> ENTRIES PROVIDED:
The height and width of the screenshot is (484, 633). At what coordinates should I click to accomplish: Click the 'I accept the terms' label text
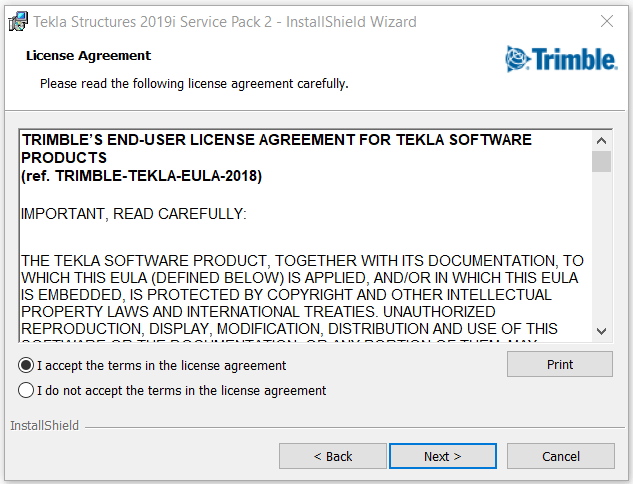[161, 366]
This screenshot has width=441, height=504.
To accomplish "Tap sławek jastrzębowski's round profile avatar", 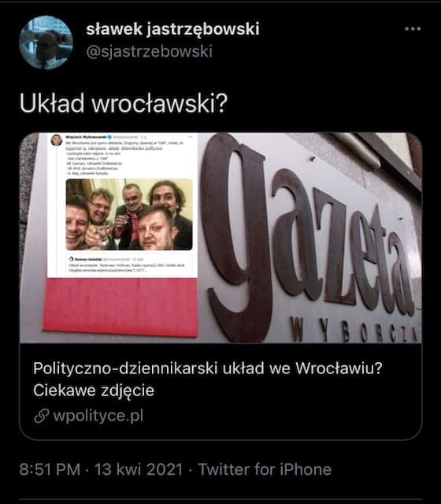I will tap(46, 43).
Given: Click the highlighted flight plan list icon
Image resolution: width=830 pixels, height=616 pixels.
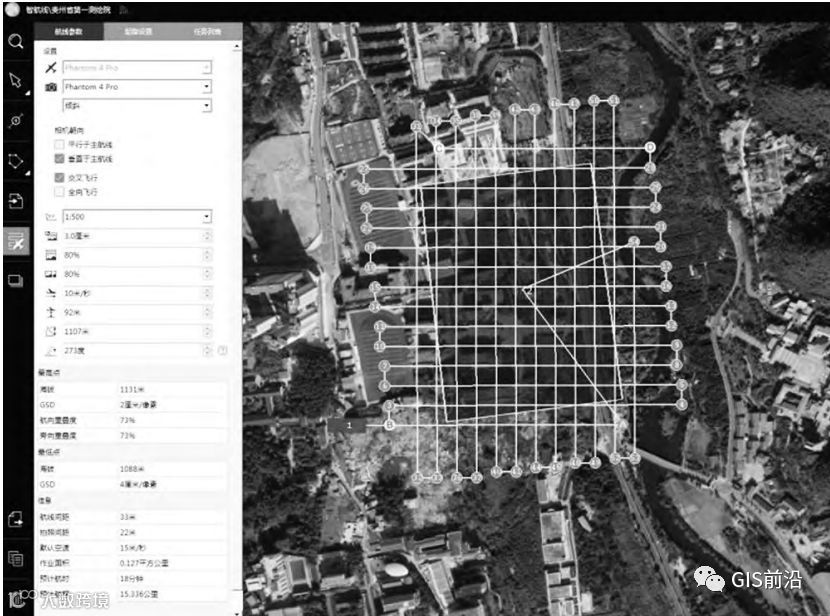Looking at the screenshot, I should 16,241.
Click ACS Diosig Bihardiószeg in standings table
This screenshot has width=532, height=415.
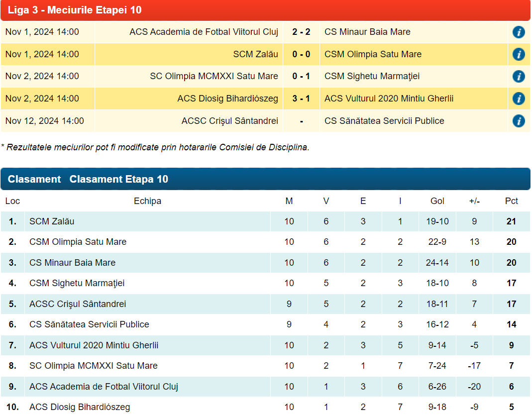80,407
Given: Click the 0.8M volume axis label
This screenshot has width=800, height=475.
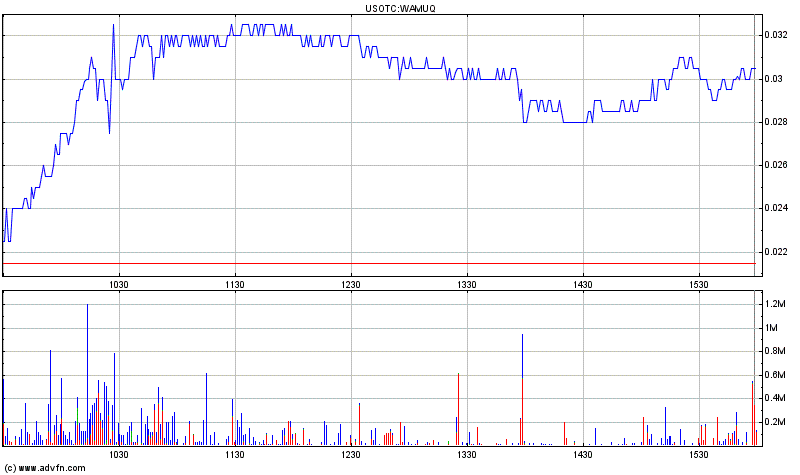Looking at the screenshot, I should click(x=774, y=351).
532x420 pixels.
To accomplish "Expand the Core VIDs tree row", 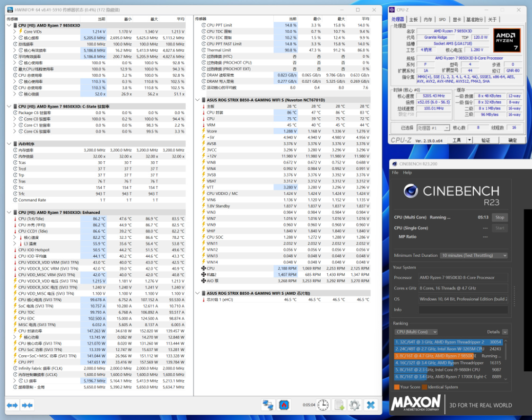I will click(x=15, y=32).
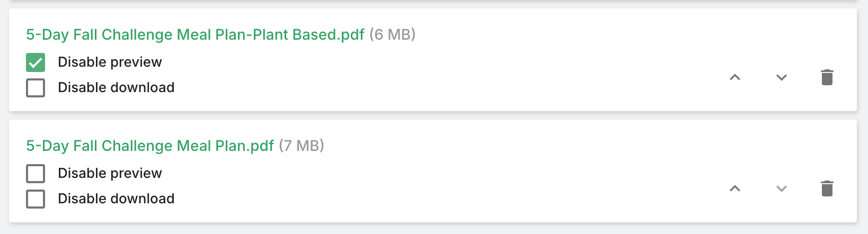Click the Disable preview label under the Plant Based PDF
This screenshot has height=234, width=868.
(110, 62)
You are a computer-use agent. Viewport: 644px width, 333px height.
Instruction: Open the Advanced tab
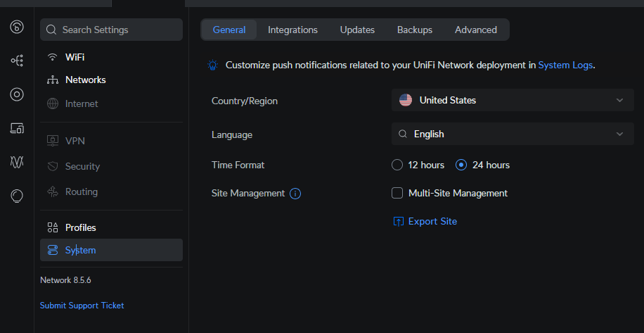coord(475,30)
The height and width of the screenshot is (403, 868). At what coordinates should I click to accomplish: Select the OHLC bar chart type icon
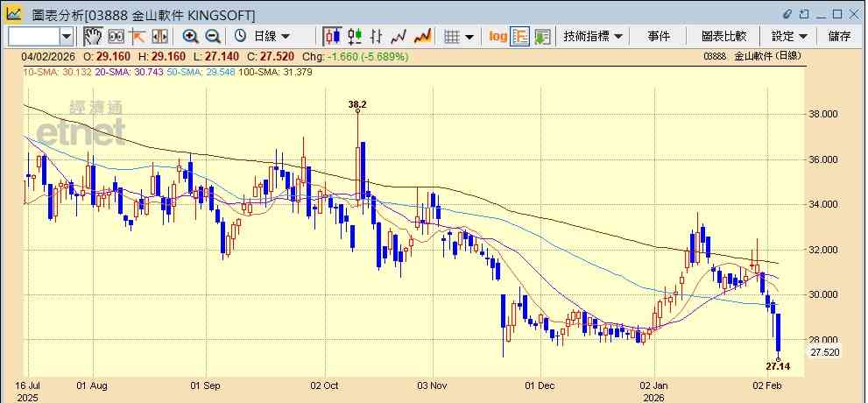[x=377, y=37]
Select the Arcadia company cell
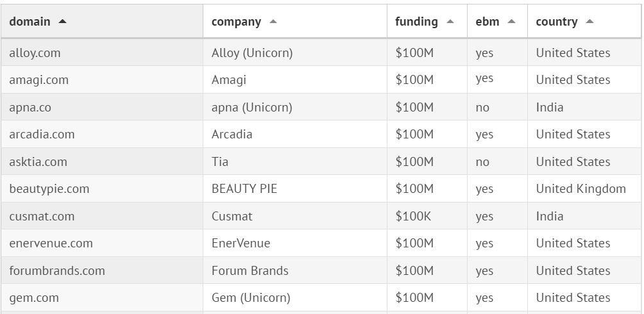Viewport: 644px width, 314px height. pyautogui.click(x=232, y=135)
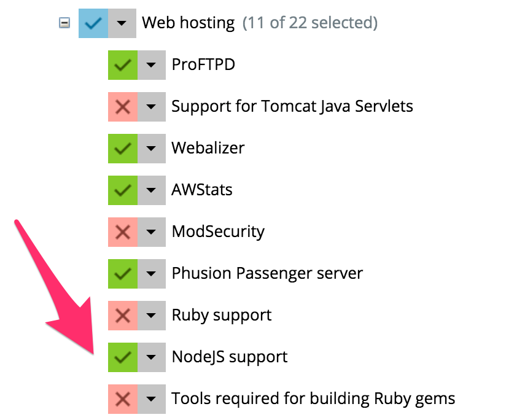Viewport: 506px width, 420px height.
Task: Open the Tomcat Java Servlets dropdown arrow
Action: click(x=151, y=107)
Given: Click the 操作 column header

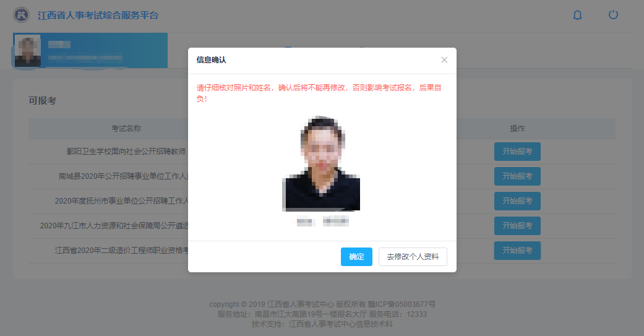Looking at the screenshot, I should point(517,129).
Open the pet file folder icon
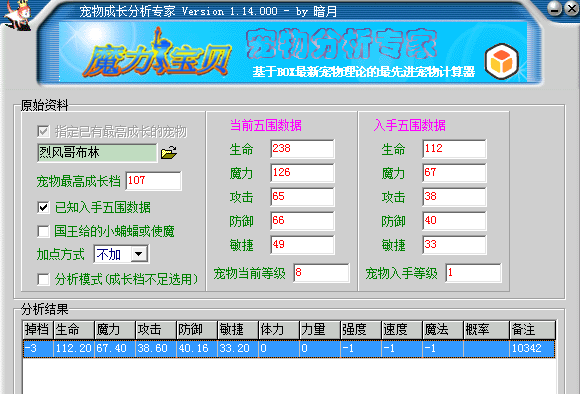Screen dimensions: 580x394 coord(169,153)
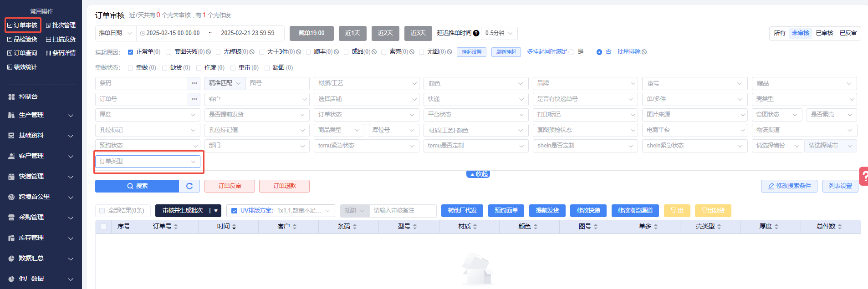The height and width of the screenshot is (289, 868).
Task: Enable the 全部结果 checkbox
Action: point(102,211)
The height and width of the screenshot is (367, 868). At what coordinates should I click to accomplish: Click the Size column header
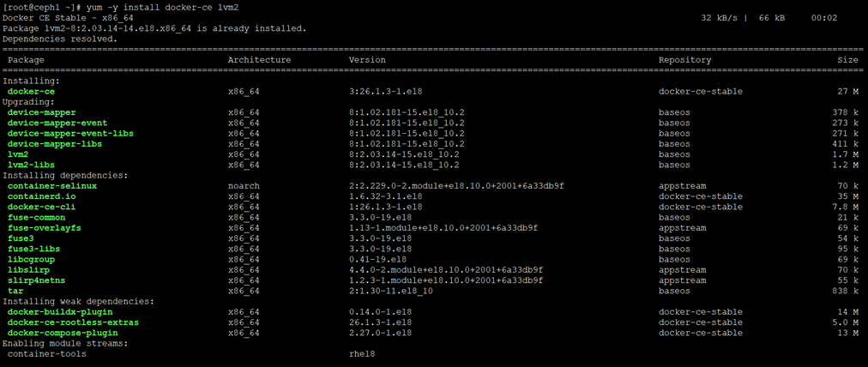click(847, 60)
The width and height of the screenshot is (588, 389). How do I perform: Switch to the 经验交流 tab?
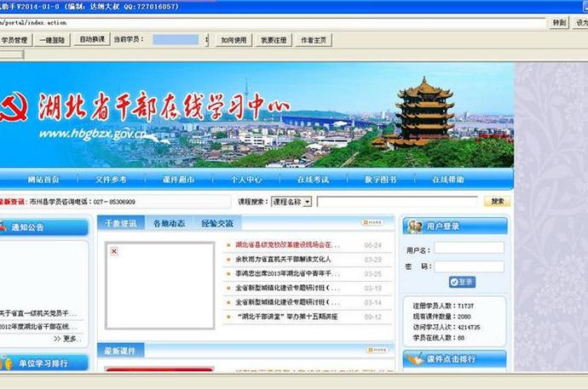point(216,223)
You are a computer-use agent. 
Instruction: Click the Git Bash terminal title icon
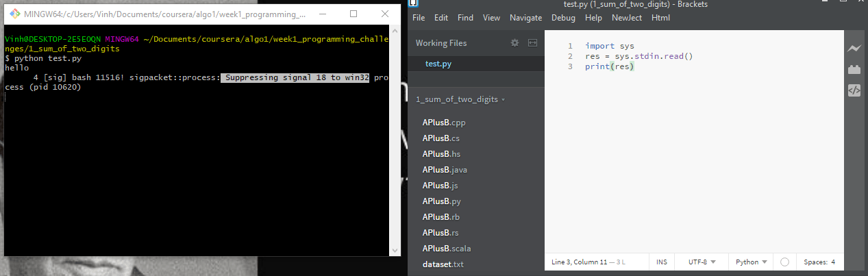[x=14, y=14]
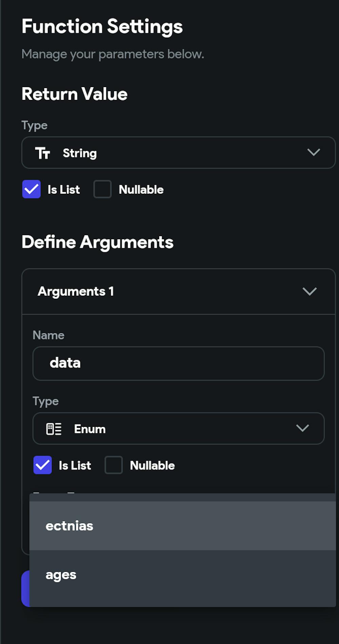Click the Name input containing data
Screen dimensions: 339x644
(x=178, y=363)
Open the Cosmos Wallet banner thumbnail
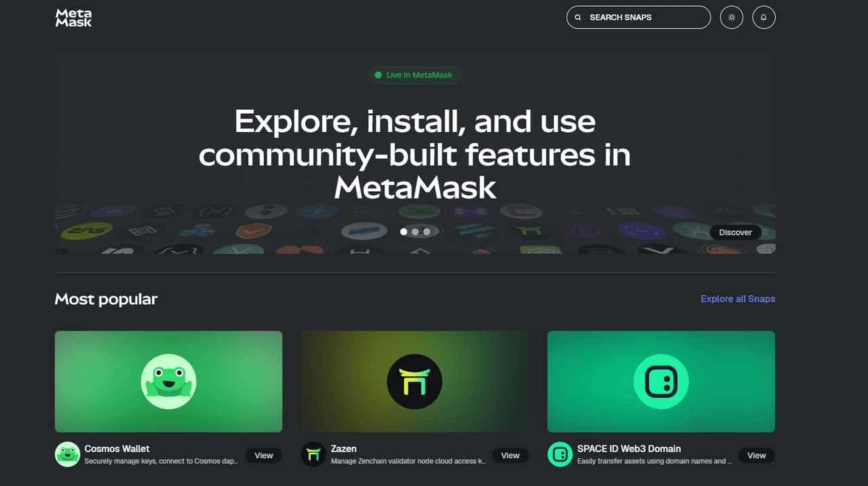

> ACTIVITY: Filter the entries down to the lines with the word "computer" in them, and copy those lines.

> RESPONSE FOR THIS EXERCISE:
You are a computer-use agent. Viewport: 644px width, 333px height.
You are a computer-use agent. 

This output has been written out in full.